というルートが確立されてしまい、どんな手段でも日本に入国さえすれば、捕まっても最後は必ず合法的な滞在許可が出るという判断から、日本へ不法入国をしてくる外国人が増えることでしょう。

 誰もが納得する相当の理由がない状態で、大臣の偏った思想一つで最高裁の判決を覆すことがまかり通れば、この国の司法制度どころか、国の根幹が崩壊します。
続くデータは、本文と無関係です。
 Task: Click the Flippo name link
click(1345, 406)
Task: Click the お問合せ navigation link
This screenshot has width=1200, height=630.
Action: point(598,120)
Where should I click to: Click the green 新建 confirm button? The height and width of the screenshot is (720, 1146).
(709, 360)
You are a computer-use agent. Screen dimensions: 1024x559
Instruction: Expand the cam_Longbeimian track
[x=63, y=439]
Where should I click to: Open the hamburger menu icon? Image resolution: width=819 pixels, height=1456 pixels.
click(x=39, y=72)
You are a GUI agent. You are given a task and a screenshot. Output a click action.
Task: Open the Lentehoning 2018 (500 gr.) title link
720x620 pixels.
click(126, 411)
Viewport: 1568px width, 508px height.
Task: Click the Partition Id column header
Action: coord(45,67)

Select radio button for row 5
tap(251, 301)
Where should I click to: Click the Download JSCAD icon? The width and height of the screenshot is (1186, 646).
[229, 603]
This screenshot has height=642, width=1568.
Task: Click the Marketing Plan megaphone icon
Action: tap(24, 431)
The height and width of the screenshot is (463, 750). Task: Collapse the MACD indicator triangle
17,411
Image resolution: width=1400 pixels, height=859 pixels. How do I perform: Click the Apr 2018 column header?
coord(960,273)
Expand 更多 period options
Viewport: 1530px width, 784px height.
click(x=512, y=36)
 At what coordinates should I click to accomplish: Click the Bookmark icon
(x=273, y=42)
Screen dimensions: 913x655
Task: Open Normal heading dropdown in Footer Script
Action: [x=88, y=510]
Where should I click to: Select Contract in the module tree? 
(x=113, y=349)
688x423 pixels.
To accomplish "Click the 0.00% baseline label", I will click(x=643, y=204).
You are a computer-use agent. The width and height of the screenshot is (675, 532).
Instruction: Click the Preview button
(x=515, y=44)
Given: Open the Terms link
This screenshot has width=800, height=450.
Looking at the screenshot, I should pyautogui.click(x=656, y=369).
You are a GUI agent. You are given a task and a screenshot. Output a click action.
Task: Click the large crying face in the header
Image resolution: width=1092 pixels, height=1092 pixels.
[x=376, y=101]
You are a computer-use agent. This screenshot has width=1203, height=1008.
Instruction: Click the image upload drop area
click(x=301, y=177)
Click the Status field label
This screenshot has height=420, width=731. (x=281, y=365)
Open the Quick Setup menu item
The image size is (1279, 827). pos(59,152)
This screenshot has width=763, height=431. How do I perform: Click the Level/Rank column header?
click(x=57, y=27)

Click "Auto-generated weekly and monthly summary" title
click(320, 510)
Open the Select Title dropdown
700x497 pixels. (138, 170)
 管氏は民主党が立法と行政を預かったと語りましたが、このように司法までもが民主党の手に落ちるという状態が作られつつあります。つまり、立法と行政と司法、三権の全てを民主党が掌握し、支配する。つまり民主党による三権の独裁状態となる。これは国民が望んだ形でしょうか。来年行われる参議院選挙で再び民主党が大勝するようなことがあれば、この支配構造は完成し、手遅れとなります。それまでにこの異常事態に国民が気付くでしょうか。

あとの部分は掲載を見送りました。